### Extrait du document
§ §

Les origines de Zagreb


L'histoire de Zagreb est celle d'une ville dédoublée en DEUX BOURGS RIVAUX juchés sur deux collines séparées par une rivière, la Medvedščak (assêchée au XXème siècle): Gradec ou Grič, qui était habitée par la noblesse et la bourgeoisie et Kaptol, la ville ecclésiastique épiscopale. C'est de cette confrontation que naquit la capitale qui s'étend aujourd'hui du mont Medvenica au nord jusqu'au-delà de la Save au sud: Entre la première mention de la ville en 1094 et l'unification administrative de Gradec et Kaptol en 1850, il y a une histoire mouvementée que racontent les premières salles du musée.

Gradec et Kaptol Manteau de Ladislas I Fontaine rue St-Blaise Bienheureux Augustin Kazotic Maquette de la Haute Ville
Image 1: Si, à la fin du 11ème siècle, les conditions économiques et politiques se prètaient à la création d'un évêché à Zagreb, c'est qu'il y avait à cet endroit une cité assez importante pour devenir le siège d'un évêché.
La fortification (GRADEC) qui protègeait ce site peuplé dès la préhistoire avait été détruite lors de l'invasion mongole en 1241. Le roi de Hongrie-Croatie Béla IV (1235-1270) la reconstruisit et, pour attirer de nouveaux habitants (Slaves Hongrois, Allemands et Italiens), fit de ce bourg une ville libre dotée de privilèges particuliers. Ils étaient énoncés dans la Bulle d 'Or de 1242 dont une copie est exposée au musée. Cette ville qui n'était soumise qu'au roi lui même, fut entourée d'une fortification et dotée de sa propre église, Saint Marc.

Image 2: Le roi de Hongrie Ladislav I Arpadović (cf. Titre du roi Ladislav "Ladizl. Reg." brodé sur un manteau conservé au trésor de la cathédrale de Zagreb) avait reçu la Croatie en héritage. Depuis 845 jusqu'à la mort du dernier roi en "mir" (Trpimir, Branimir, Tomislav, Krešimir) Dimitar Zvonimir (1075 - 1089) le ROYAUME CROATE jouissait de la reconnaissance de ses territoires par les autres états européens. Mais Zvonimir mourut sans enfant et son beau-frère hongrois, également connu sous le vocable de "Saint Ladislas" (1049-1095) incorpora la Croatie à la Hongrie en 1091. Cette UNION HUNGARO-CROATE devait durer plus de 4 siècles jusqu'à l'arrivée des Turcs et la conquête de la Hongrie par Soliman le Magifique (bataille de Mohàcs en 1526).
Comme l'atteste le premier document écrit mentionnant la cité, Ladislav fonda en 1094 l'évêché de Zagreb qu'il plaça sous la dépendance de l'archevêque hongrois d'Esztergom. Il voulait ainsi créer des liens solides entre la Hongrie et Rome, en faisant de Zagreb une nouvelle étape sur la route des pèlerinages allant d'Europe occidentale jusqu'à la Terre sainte, à la libération de laquelle appelait instamment le pape de l'époque, Urbain II. Au siège du nouvel évêché le roi Ladislav convoqua des chanoines dont il fit les coadjuteurs du premier évêque (tchèque) de Zagreb, Duh.

§ §

### Extrait de données
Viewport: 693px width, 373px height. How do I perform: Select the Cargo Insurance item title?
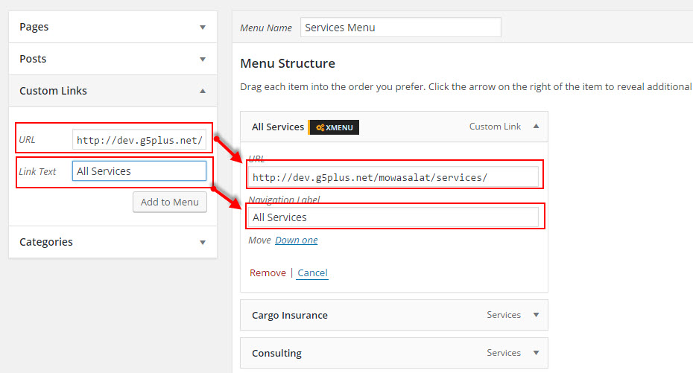coord(290,315)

§ §

### Tâches et exercices
[1] Dans le texte sur les origines de Zagreb, reformulez sous forme de liste le paragraphe qui commence par « La fortification (GRADEC) » en conservant ses faits principaux.
[2] Rédigez, s'il vous plaît, la suite du texte sur les origines de Zagreb à partir de sa dernière phrase.
Les lignes n'ont aucun rapport avec le texte sur les origines de Zagreb.

### Réponses aux tâches
[1]
- La fortification de Gradec protégeait un site peuplé dès la préhistoire. Elle fut détruite lors de l'invasion mongole de 1241.
- Béla IV, roi de Hongrie-Croatie de 1235 à 1270, la reconstruisit.
- Pour attirer de nouveaux habitants (Slaves, Hongrois, Allemands et Italiens), il fit de ce bourg une ville libre dotée de privilèges particuliers.
- Ces privilèges figuraient dans la Bulle d'Or de 1242, dont une copie est exposée au musée.
- Soumise au seul roi, la ville fut entourée d'une fortification et dotée de sa propre église, Saint-Marc.

[2]
Rapidement la colline du Chapitre (KAPTOL) se couvrit de constructions. Les chanoines édifièrent leurs curies le long de la rivière Cirkvenik (Medveščak) La cité était protégée naturellement à l'est par un ensemble de viviers appelé Ribnjak. Les statuts de Kaptol de 1334 stipulaient que chaque chanoine avait droit à une maison. Ces premiers occupants furent suivis par d'autres ordres monastiques (Templiers, Dominicains, Franciscains, Cisterciens) et par l'évêque lui-même qui se fit construire un palais au sud de la cathédrale.
Au 12ème s. fut créée l'Ecole de Kaptol, fréquentée tant par des jeunes gens ayant une vocation religieuse que par des laïcs. On donnait des spectacles à caractère sacré devant la cathédrale et ce furent les premières représentations théâtrales. Le roi Ladislav fit don à l'évêque de Zagreb d'importantes propriétés foncières, faisant de lui le plus puissant suzerain de la Slavonie médiévale. La fondation et l'édification de l'évêché de Zagreb constituent l'événement le plus important de l'histoire de Zagreb et de la Croatie.

Image 3: La légende relie, on le sait (grâce à M. Puntijar!), la création de Zagreb à la source Manduševac près de la place Jelačić. Pour cacher cette origine païenne, lorsque la superstructure du puits du 23 rue St Blaise fut installée, à l'initiative de l'évêque de Zagreb, Maximilien Vhrovac en 1823, on apposa sur le rebord une dédicace qui évoque le Bienheureux Augustin Kazotić (1260-1322). En voici la traduction:" Au nom de Dieu très bon et très haut/ Puise l'eau de félicité à la source du Sauveur (Isaïe, G. 12, V 3). Dieu fit jaillir cette eau accédant aux prières/ Du bienheureux Augustin Kazotić, éveque de Zagreb./ Maximilien Vhrovac, prêtre de la très sainte église/ a posé cette pierre en 1823. "

Image 4: Le bienheureux Augustin Kazotić, évêque de 1303 à 1323 (huile sur toile de Johann Jacobe, Vienne 1747).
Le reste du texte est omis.